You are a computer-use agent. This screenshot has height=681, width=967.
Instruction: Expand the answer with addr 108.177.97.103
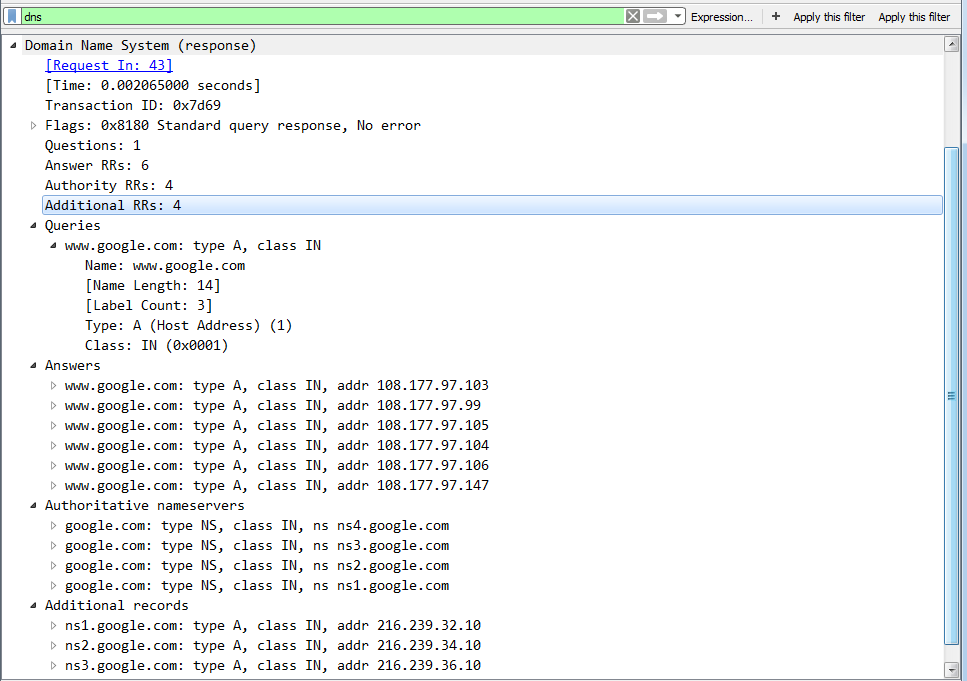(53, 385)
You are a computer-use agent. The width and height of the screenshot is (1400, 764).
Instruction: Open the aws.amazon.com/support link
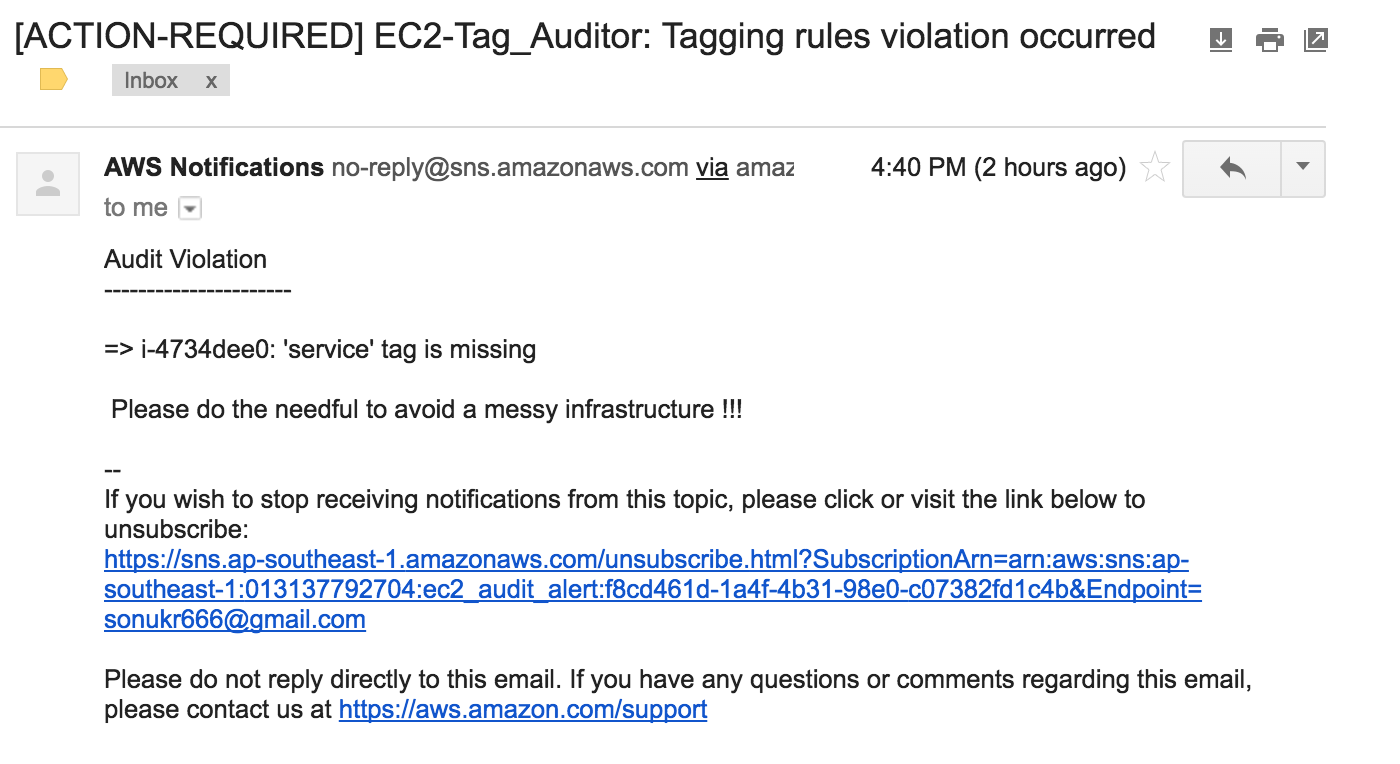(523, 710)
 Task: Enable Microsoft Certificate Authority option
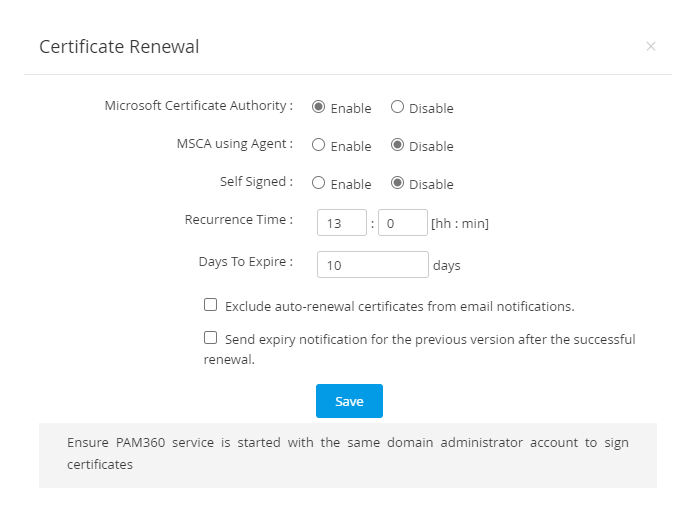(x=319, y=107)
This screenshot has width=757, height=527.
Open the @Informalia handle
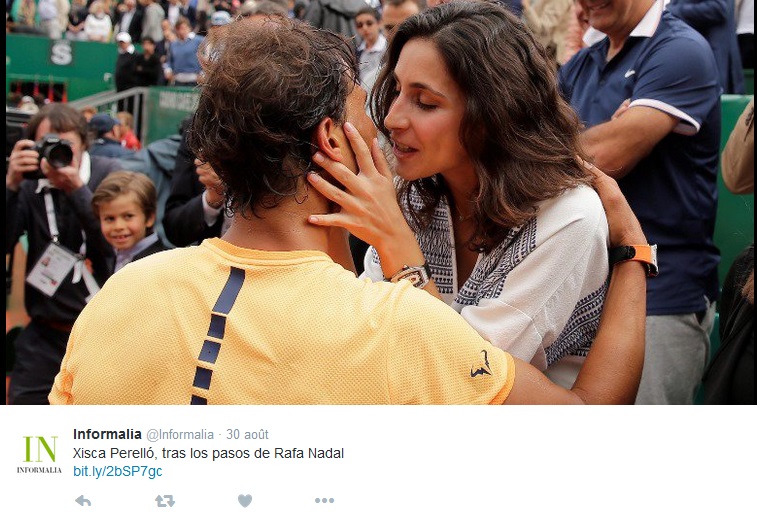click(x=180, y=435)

- _EXERCISE DETAILS_
Would you mind returning each entry above word for word, skipping the images?

- _ANSWER SECTION_
You are a computer-use agent. This screenshot has height=681, width=967.
Instruction: Expand the answer with addr 108.177.97.103
(53, 385)
You are a computer-use agent. The width and height of the screenshot is (1400, 764).
Instruction: Open the aws.amazon.com/support link
(523, 710)
 Task: Enable Microsoft Certificate Authority option
(x=319, y=107)
This screenshot has width=757, height=527.
Open the @Informalia handle
click(x=180, y=435)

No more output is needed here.